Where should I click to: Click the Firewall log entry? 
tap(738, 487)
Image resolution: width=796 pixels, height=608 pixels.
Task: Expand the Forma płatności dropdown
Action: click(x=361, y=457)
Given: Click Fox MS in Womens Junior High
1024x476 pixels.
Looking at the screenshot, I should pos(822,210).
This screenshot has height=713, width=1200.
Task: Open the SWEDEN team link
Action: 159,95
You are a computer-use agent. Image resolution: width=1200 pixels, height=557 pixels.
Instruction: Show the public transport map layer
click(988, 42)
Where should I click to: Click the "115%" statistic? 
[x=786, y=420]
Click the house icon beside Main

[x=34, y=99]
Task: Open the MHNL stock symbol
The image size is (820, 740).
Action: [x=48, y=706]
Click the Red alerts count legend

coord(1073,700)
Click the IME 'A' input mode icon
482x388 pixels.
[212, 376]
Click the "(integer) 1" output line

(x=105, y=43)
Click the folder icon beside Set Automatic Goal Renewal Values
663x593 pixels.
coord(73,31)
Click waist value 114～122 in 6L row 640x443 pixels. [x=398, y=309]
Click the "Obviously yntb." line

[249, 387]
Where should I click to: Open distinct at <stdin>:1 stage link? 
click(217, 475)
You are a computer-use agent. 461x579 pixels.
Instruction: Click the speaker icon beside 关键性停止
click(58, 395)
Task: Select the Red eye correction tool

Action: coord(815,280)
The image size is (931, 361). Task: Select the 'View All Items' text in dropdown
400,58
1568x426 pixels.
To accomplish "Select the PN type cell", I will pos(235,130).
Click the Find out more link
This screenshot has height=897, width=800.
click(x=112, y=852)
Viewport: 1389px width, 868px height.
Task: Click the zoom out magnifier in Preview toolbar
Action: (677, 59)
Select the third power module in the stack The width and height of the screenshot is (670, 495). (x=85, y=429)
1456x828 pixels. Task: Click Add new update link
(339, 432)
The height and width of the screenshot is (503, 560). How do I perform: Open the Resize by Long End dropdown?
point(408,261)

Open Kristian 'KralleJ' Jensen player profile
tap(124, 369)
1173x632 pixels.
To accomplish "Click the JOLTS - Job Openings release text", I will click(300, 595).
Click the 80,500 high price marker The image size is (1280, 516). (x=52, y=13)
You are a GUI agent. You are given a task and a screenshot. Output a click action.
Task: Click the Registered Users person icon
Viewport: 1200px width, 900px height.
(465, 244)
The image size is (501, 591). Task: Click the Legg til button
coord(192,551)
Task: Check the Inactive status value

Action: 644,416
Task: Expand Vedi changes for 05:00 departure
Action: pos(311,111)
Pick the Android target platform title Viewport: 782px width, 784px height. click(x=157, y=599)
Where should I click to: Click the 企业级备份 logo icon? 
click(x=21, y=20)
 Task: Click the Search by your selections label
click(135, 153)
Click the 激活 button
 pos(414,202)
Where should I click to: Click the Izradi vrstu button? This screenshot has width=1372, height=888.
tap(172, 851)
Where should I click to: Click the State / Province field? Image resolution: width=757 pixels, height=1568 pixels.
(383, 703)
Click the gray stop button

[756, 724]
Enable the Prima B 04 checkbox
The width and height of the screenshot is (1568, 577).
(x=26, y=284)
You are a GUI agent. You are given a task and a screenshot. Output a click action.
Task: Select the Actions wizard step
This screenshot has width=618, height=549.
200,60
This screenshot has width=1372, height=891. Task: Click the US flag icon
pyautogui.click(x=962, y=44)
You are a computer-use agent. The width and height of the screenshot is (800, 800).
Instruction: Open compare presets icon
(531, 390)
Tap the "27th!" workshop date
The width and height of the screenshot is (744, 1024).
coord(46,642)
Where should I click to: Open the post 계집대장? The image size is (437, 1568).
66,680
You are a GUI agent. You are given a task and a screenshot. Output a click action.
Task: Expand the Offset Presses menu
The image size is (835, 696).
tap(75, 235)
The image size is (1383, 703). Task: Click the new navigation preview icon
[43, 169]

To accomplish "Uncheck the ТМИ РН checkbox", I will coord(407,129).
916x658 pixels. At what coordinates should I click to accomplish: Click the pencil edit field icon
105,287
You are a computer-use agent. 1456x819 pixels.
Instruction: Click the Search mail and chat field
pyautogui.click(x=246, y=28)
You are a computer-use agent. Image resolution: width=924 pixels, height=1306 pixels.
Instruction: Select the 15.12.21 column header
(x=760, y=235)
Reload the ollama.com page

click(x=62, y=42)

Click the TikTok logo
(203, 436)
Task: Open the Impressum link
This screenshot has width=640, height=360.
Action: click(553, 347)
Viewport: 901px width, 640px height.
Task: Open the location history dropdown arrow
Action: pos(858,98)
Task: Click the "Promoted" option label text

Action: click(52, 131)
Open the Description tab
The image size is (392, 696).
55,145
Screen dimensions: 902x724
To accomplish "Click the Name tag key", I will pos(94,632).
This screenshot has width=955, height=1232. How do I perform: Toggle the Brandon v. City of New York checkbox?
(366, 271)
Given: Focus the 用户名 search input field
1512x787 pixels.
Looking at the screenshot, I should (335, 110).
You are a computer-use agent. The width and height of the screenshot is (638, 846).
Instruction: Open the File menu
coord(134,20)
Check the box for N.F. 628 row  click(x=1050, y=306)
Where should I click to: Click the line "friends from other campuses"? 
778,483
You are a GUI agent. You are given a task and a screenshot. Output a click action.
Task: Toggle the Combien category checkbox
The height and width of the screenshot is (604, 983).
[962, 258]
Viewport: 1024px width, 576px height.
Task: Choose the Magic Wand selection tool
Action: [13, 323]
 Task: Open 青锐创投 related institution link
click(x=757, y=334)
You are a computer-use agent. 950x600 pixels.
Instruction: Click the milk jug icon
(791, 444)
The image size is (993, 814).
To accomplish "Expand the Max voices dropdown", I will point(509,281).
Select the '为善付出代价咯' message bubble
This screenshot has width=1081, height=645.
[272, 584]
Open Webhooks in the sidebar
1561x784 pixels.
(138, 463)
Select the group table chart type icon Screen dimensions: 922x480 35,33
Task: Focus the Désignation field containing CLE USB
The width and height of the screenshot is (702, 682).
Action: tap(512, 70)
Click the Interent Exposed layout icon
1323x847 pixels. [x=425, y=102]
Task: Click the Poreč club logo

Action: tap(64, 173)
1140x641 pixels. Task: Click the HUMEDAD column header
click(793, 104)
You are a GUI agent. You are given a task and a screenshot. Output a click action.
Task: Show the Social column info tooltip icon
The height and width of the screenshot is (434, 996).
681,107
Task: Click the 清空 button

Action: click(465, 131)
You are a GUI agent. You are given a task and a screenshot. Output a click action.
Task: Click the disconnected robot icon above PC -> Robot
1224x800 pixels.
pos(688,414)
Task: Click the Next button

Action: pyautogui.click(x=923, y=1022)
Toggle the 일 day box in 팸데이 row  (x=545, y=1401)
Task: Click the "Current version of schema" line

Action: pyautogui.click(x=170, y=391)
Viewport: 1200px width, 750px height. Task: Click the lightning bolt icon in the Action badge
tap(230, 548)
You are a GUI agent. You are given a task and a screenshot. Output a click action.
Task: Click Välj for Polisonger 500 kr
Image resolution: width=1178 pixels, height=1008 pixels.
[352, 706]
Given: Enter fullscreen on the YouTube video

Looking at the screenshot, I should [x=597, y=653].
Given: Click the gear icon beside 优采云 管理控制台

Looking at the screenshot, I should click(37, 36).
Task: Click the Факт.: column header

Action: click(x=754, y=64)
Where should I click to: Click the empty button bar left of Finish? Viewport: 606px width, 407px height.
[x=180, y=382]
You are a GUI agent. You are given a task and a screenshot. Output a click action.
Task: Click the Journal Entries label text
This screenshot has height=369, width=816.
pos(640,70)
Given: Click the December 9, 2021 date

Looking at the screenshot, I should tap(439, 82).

= = = = =

EXERCISE GOAL: Scan the material for the string "input". Copy each line where it appears.

SOLUTION FOR THIS PROBLEM:
Click the IME 'A' input mode icon
Given: Focus the 用户名 search input field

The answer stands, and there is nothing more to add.